What the exercise asks –
Write out the entire passage about TGV word for word, with no changes of any kind.

Reading text –
******

Gradually, we drew closer, through a fitful correspondence now carried out over e-mail. I came under the spell of his intellectual passion and could easily identify with his former students he had awakened to the life of the mind. I wished I could have taken some of his legendary classes in English literature for he was more than a brilliant teacher who transformed more than he taught. When Oxford asked me to suggest someone to write an introduction to my Essential Writings, I could not think of anyone better suited than TGV. He would be fair without being flattering, his affection for me never subverting his remarkable critical gift.

******

Stored data entries
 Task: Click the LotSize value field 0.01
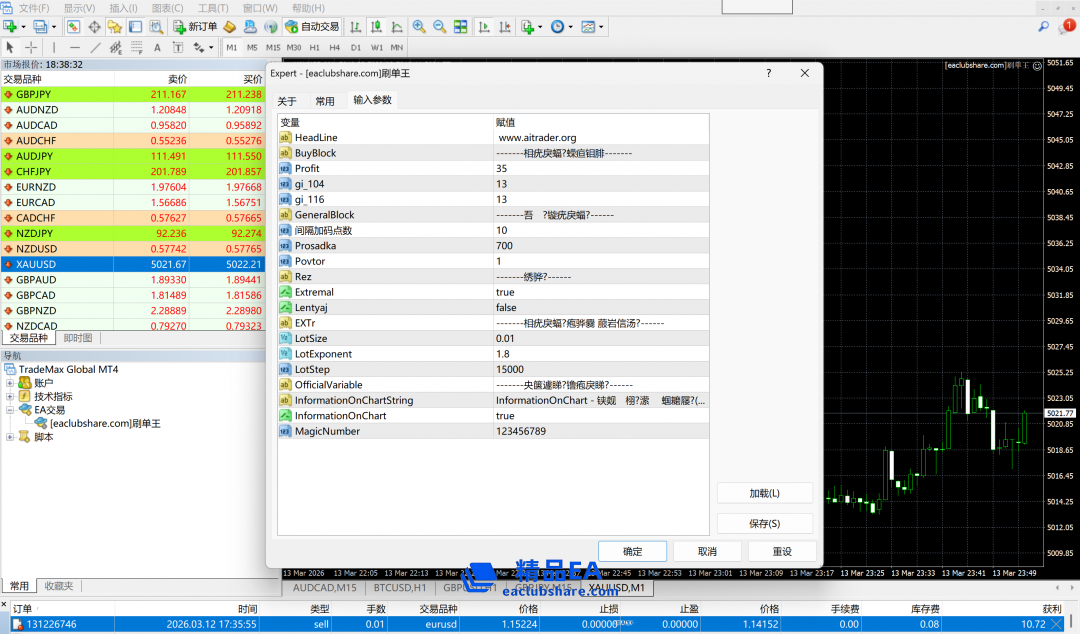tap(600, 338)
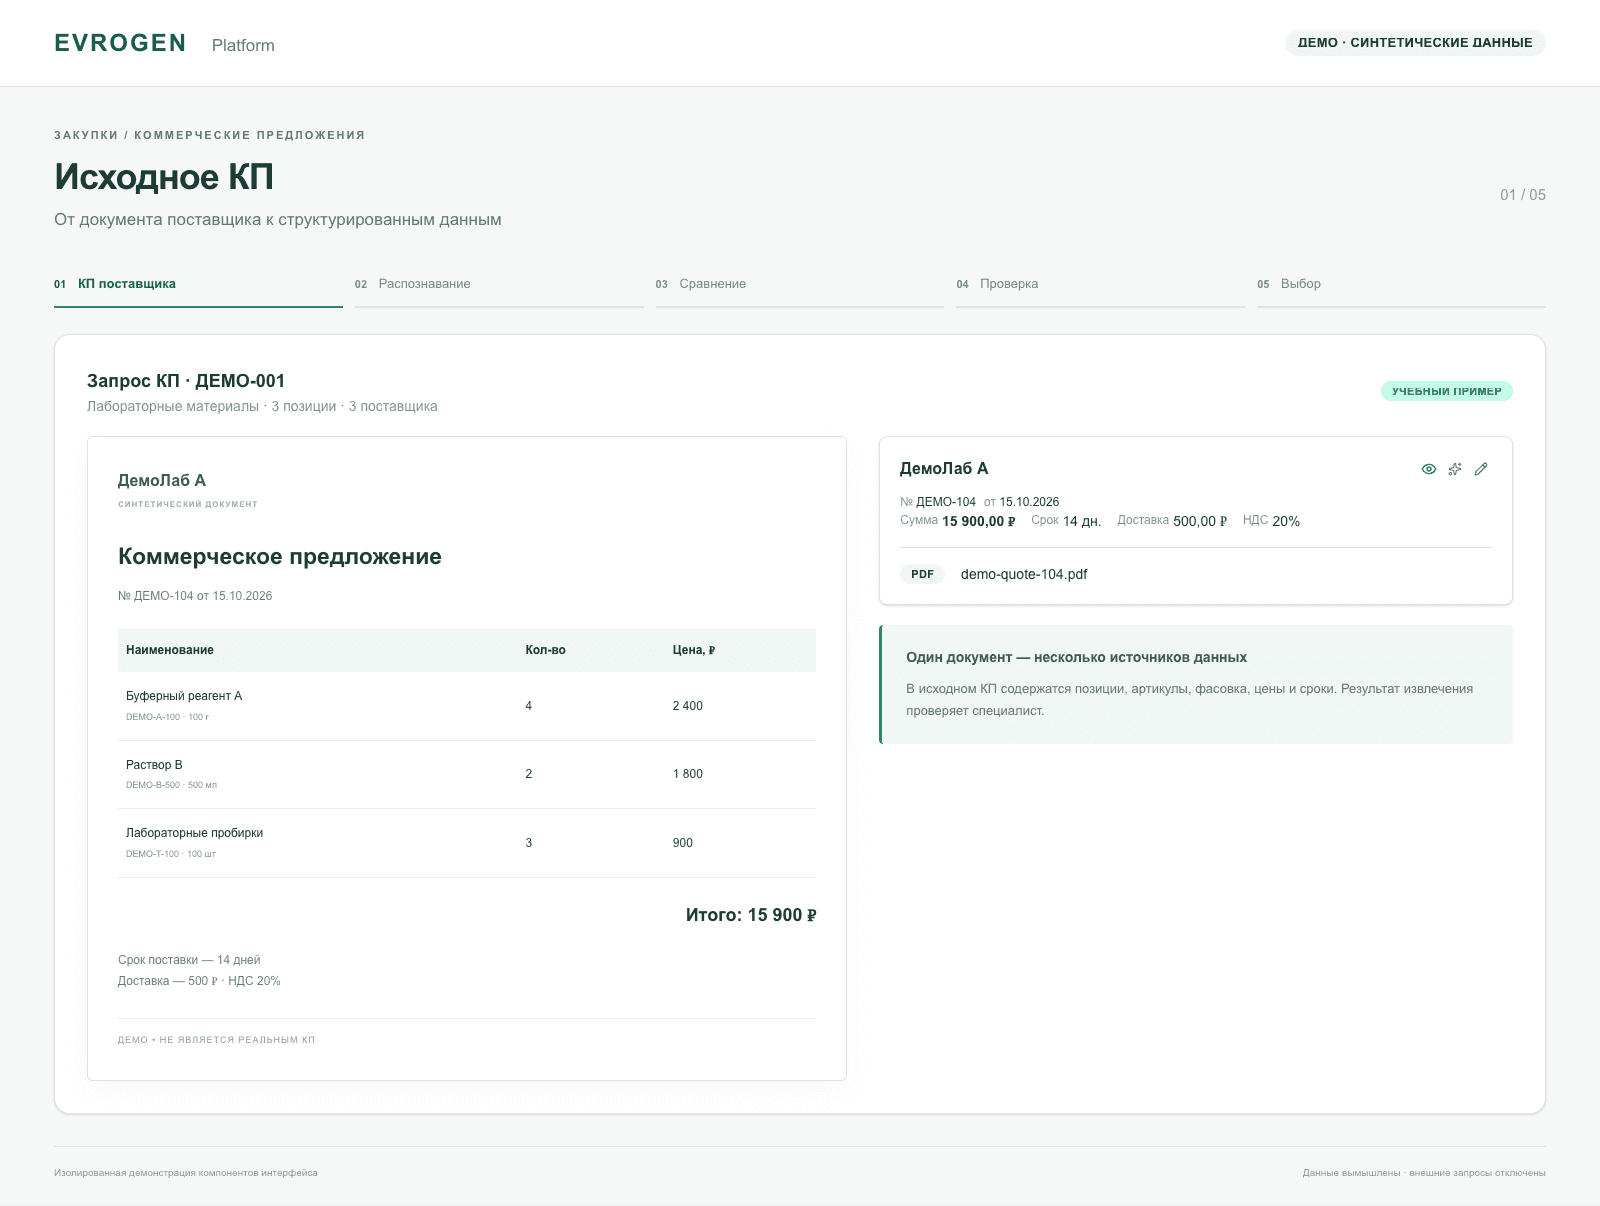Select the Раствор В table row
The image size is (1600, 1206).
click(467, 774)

******

Response area –
Gradually, we drew closer, through a fitful correspondence now carried out over e-mail. I came under the spell of his intellectual passion and could easily identify with his former students he had awakened to the life of the mind. I wished I could have taken some of his legendary classes in English literature for he was more than a brilliant teacher who transformed more than he taught. When Oxford asked me to suggest someone to write an introduction to my Essential Writings, I could not think of anyone better suited than TGV. He would be fair without being flattering, his affection for me never subverting his remarkable critical gift.